TO-DO LIST -
A – From the lesson transcript, quote the passage that begins at the words "Fabulous. Carry on." and stops after "to do next?".
B – In one to three sentences, explain why George told the two boys in the lesson transcript to work together.

***** PAGE EXTRACT *****

This week we are going to examine why it is important to start planning to teach from students’ misconceptions or areas they find difficult.
CHRIS: In this video, we asked George, one of our teachers, how he used pupils’ misconceptions to help him plan where to start with his teaching, then how he was able to identify misconceptions during the lesson.
GEORGE: I think in terms of the planning for learning stage, so when I sat down with my colleague who I teach year three with, we go through what we want the children to learn, from the starting point. Discuss the, say, three or four key misconceptions that are likely to come up. And that’s partly an experience thing, and something that comes through having taught this a number of times. And it’s partly a subject knowledge thing. Knowing the processes that sit behind what we achieved. Some of the children pleasantly surprised me today. They were able to articulate, in a way that I maybe didn’t expect, or haven’t heard them before. That’s always really nice.
There was a moment where two of the boys who were working together had part of the problem each. One boy was able to recognise what he needed to do and started it, and then sort of went off. And the other boy understood what he needed to do, but couldn’t get started. So I was able to listen to what each of those had said, and then just say right, work together boys. And they were able to get to the answer. Zero subtract two. So that’s what we’re looking at before. I have nothing, if I have no apples, can you take two apples from me?
GEORGE: So is the answer going to be two? I think what you might have done there is, you’ve done it the other way around. You’ve subtracted zero from two, haven’t you? So if you can’t do it in the units column, what you are going to, what’s the mathematical word that we were using?
STUDENT: Exchange.
GEORGE: Right. So what are you going to do, then?
STUDENT: Exchange that.
GEORGE: Go on then, show me how you do that.
Fabulous. Carry on. Yes. Just have a look, in terms of, you’ve done zero, subtract two, so we needed to exchange. We’re going to have to go all the way to the hundreds column to exchange that, OK? Leon, will you and Luca work together for a second, please? So Leon started this bit correctly. Can you see that, he’s seen that he can’t subtract two from zero, so he’s had to go to the next column. He can’t, so he’s gone to the hundreds column here. Can you see here, you’re going to exchange one of the hundreds for ten tens. So he started it. What’s the bit that he needs to do next?

***** RECORD EXTRACTS *****

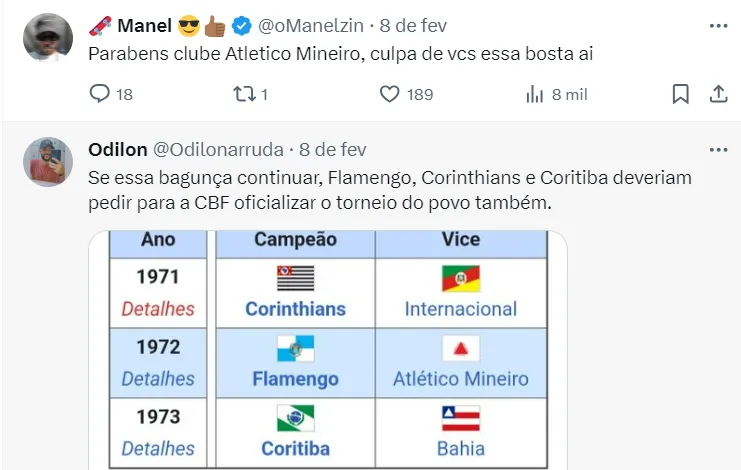Image resolution: width=741 pixels, height=470 pixels.
Task: Open verified badge next to Manel
Action: point(240,25)
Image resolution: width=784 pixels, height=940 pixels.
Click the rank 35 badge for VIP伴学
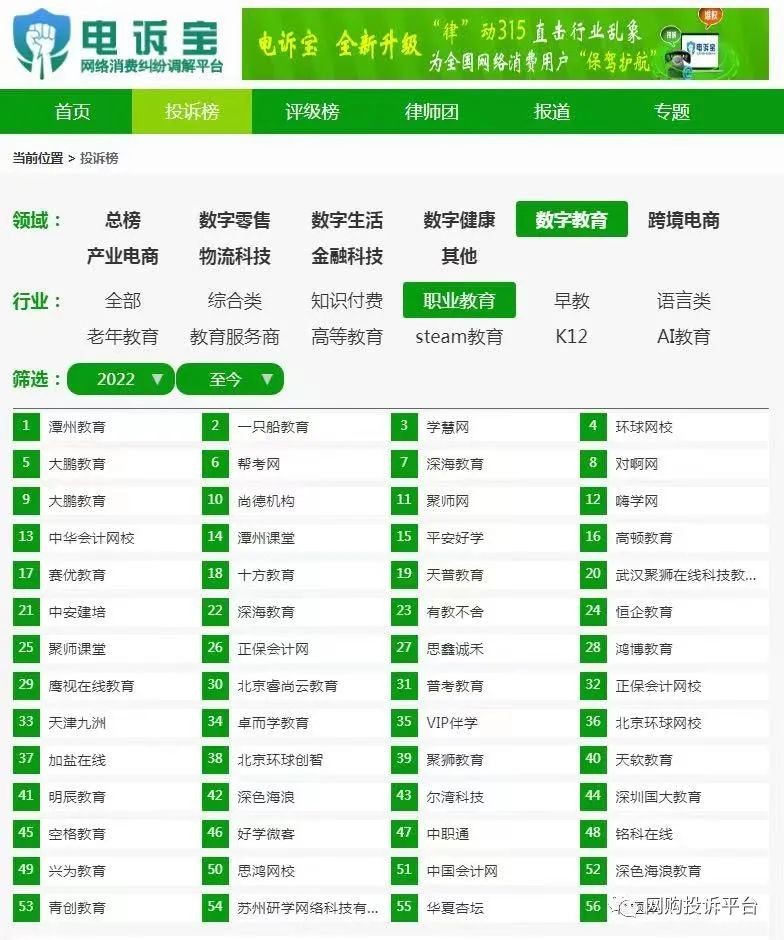[404, 722]

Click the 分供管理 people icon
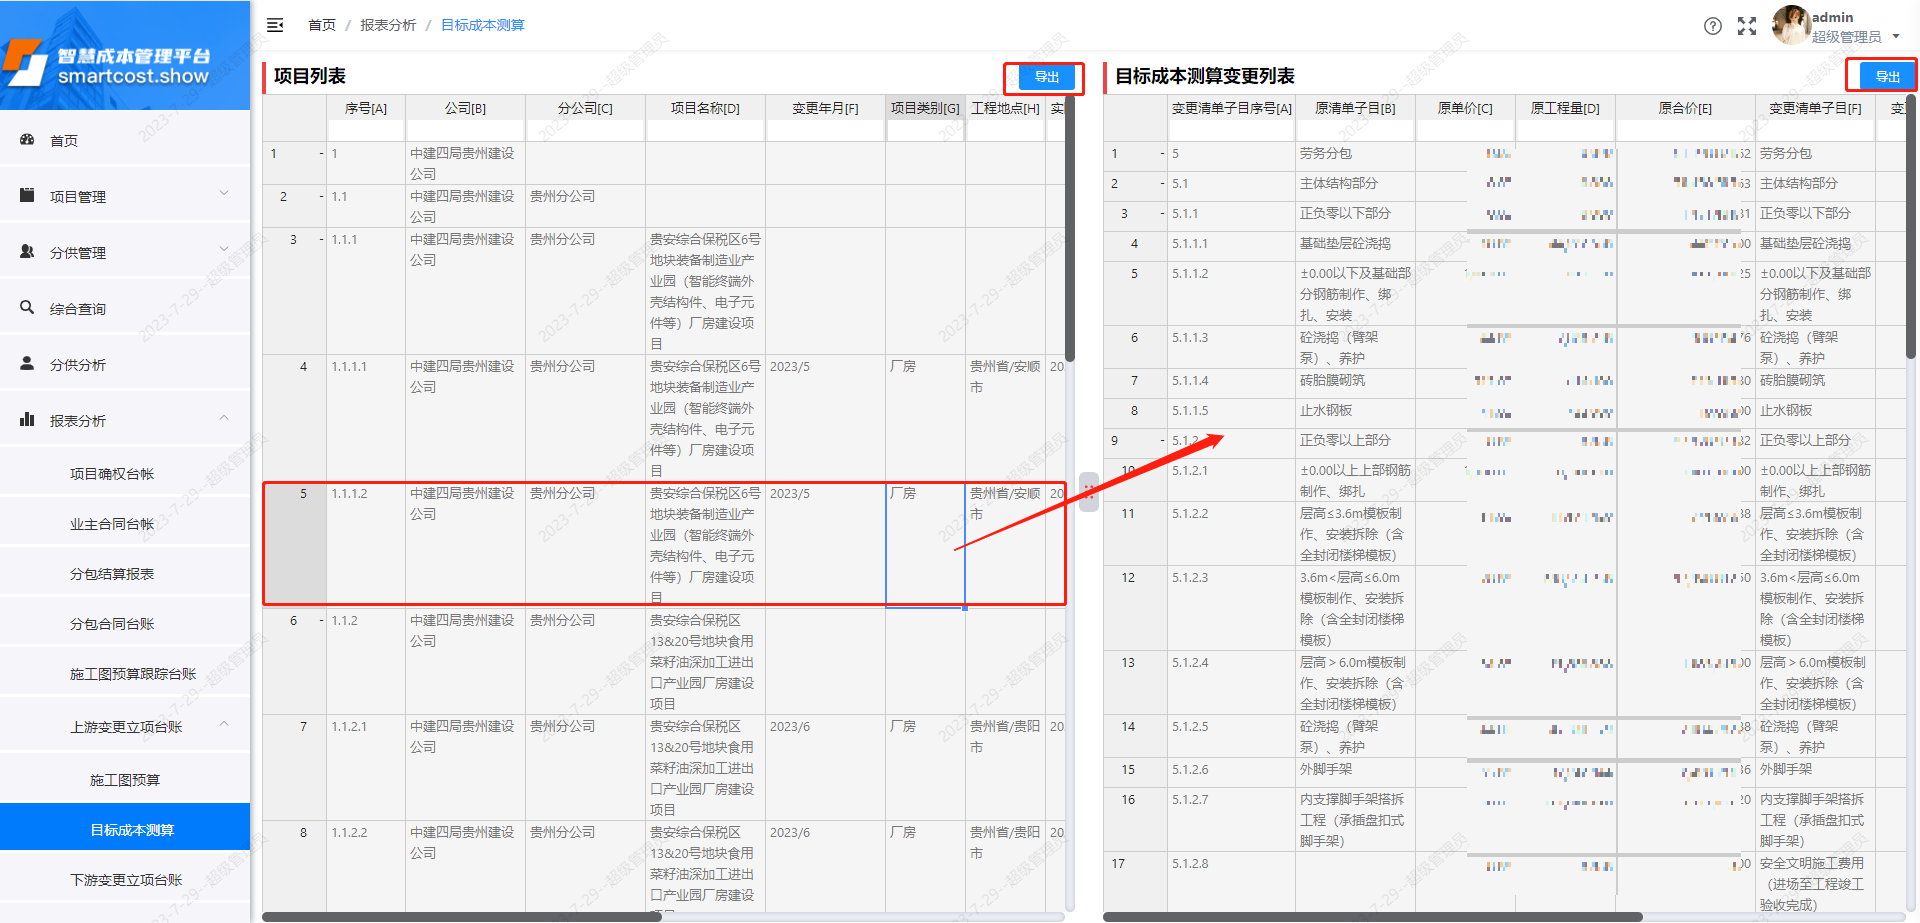[27, 251]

*****

FULL SOLUTIONS -
A –
Fabulous. Carry on. Yes. Just have a look, in terms of, you’ve done zero, subtract two, so we needed to exchange. We’re going to have to go all the way to the hundreds column to exchange that, OK? Leon, will you and Luca work together for a second, please? So Leon started this bit correctly. Can you see that, he’s seen that he can’t subtract two from zero, so he’s had to go to the next column. He can’t, so he’s gone to the hundreds column here. Can you see here, you’re going to exchange one of the hundreds for ten tens. So he started it. What’s the bit that he needs to do next?

B – Each boy had only part of the problem. One recognized what he needed to do and started it but then went off track. The other understood what he needed to do but couldn't get started, so together they were able to reach the answer.